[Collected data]
- - - - - - -

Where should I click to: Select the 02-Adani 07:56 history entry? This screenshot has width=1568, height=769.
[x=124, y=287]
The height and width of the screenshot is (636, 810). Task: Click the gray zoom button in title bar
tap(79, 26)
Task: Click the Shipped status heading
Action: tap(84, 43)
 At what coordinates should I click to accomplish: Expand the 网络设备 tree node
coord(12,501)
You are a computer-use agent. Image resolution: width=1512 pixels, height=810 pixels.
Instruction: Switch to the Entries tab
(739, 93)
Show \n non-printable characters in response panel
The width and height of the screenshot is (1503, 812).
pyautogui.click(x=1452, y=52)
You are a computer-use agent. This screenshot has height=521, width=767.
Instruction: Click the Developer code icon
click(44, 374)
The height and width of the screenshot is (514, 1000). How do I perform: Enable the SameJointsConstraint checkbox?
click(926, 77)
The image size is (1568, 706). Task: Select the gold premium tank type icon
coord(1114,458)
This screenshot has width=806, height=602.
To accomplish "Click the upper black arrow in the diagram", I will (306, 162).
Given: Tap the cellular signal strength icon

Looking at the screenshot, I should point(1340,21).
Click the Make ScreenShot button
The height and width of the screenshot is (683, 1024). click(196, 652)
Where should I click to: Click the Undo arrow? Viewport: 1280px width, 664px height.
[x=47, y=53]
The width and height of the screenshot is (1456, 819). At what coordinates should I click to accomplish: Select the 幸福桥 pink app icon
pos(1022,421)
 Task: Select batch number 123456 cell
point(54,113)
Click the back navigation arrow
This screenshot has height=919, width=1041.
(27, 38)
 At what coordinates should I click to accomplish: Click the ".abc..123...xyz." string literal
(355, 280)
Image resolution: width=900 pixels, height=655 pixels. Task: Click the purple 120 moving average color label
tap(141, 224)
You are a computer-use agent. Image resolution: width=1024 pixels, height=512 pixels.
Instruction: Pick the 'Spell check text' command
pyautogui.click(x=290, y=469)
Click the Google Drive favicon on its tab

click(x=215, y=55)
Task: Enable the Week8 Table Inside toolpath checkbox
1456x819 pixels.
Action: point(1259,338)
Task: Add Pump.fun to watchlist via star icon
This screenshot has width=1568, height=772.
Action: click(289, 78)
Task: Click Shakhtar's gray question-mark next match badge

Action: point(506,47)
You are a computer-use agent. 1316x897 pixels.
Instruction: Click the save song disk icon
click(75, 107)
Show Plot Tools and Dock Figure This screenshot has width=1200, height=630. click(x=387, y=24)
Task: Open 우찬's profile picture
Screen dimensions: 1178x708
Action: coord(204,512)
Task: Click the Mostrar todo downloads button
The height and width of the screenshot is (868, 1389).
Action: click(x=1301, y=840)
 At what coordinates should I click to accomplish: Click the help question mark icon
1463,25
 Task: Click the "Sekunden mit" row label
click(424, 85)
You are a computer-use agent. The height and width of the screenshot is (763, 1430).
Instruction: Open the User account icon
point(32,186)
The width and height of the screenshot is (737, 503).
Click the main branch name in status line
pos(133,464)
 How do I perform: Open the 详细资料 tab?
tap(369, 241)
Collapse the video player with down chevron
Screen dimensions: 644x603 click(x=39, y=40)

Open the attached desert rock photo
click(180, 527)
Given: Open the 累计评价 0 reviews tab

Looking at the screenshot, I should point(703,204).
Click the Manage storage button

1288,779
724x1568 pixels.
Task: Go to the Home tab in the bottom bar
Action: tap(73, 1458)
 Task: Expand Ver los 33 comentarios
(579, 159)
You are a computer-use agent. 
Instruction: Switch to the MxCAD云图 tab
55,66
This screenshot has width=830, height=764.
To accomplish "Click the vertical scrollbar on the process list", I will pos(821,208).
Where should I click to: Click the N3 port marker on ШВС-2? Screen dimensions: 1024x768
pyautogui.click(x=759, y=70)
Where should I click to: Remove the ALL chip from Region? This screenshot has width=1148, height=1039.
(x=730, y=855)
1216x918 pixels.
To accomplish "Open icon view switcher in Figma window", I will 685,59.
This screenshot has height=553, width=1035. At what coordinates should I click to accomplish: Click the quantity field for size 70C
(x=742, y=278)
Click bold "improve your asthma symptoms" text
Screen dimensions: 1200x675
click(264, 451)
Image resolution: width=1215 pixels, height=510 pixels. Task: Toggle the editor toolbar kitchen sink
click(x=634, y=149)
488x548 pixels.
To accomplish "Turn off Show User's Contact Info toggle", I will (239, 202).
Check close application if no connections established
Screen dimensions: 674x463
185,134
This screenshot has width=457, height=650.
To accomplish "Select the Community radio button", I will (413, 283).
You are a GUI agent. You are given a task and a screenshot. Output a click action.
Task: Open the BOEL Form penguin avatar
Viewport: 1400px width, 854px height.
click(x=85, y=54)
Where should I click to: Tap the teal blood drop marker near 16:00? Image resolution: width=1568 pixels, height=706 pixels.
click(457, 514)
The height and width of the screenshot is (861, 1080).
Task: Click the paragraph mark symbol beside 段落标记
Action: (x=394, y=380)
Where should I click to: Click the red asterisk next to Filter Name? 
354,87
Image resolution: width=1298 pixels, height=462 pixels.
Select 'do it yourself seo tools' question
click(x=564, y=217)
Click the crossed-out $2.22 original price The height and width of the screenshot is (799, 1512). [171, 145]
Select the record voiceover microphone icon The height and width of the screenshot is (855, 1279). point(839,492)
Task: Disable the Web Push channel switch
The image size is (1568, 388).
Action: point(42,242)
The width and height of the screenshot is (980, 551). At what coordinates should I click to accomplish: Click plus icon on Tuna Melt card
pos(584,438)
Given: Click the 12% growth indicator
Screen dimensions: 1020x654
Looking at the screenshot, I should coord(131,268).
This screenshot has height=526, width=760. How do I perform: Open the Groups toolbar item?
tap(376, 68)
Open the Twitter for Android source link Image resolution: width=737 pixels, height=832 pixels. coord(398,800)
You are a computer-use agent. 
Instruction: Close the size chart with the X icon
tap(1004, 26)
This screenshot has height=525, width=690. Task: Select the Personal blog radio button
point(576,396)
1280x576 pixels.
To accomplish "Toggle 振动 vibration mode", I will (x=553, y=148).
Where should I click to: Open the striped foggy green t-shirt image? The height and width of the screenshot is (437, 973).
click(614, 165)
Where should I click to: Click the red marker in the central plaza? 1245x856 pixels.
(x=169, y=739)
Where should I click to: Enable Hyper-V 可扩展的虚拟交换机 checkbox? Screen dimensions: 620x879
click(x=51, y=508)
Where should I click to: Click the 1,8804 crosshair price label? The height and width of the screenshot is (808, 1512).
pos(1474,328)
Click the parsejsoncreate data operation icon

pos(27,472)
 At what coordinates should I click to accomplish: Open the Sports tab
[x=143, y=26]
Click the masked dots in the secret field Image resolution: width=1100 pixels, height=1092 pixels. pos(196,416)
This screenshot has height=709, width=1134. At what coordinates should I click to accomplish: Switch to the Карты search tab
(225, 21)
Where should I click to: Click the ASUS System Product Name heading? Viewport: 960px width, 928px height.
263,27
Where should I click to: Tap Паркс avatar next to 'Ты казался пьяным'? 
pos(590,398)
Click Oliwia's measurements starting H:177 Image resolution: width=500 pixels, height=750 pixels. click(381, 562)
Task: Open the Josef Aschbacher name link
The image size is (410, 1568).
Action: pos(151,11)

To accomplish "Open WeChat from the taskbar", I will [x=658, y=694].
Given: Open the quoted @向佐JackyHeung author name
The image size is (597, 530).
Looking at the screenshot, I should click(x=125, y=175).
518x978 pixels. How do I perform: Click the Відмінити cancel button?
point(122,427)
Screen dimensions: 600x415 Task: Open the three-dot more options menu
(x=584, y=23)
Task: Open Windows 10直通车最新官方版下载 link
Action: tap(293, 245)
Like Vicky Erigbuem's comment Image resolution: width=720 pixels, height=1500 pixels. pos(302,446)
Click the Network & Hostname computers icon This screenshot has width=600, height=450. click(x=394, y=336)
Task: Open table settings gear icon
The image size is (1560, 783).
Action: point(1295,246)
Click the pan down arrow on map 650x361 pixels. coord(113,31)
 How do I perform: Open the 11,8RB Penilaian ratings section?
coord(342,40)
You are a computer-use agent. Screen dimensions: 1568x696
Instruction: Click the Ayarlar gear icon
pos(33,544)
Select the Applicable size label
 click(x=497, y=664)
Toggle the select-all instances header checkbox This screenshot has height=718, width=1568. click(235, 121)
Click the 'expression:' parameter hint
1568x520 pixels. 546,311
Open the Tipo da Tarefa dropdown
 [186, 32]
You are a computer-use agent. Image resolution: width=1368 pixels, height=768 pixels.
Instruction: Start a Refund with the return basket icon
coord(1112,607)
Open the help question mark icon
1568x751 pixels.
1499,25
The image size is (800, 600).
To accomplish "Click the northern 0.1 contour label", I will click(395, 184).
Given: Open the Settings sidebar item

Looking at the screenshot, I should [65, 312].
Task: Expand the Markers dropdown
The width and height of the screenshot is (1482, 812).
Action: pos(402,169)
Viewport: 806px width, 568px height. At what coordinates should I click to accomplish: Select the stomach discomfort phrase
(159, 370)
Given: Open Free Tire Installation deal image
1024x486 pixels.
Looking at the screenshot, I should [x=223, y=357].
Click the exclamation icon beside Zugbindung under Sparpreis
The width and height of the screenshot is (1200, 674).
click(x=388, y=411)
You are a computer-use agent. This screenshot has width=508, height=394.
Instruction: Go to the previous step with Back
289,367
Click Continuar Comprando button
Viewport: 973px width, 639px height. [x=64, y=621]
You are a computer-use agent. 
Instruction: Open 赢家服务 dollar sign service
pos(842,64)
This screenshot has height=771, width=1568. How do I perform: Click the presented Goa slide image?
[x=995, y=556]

- - - - - - -

▸ WORK ORDER: Look above for lines with the word "agent" and copy them all.

▸ EXERCISE RESULT:
You are a computer-use agent. Image resolution: width=1512 pixels, height=810 pixels.
You are a computer-use agent. This screenshot has height=521, width=767.
You are a computer-use agent. Image resolution: width=1024 pixels, height=512 pixels.
You are a computer-use agent. 1316x897 pixels.
You are a computer-use agent. The height and width of the screenshot is (763, 1430).
You are a computer-use agent. 
You are a GUI agent. You are given a task and a screenshot. Output a click action.
You are a computer-use agent. 
You are a computer-use agent. Screen dimensions: 1568x696
You are a computer-use agent. Image resolution: width=1368 pixels, height=768 pixels.
You are a computer-use agent. This screenshot has width=508, height=394.
You are a computer-use agent. 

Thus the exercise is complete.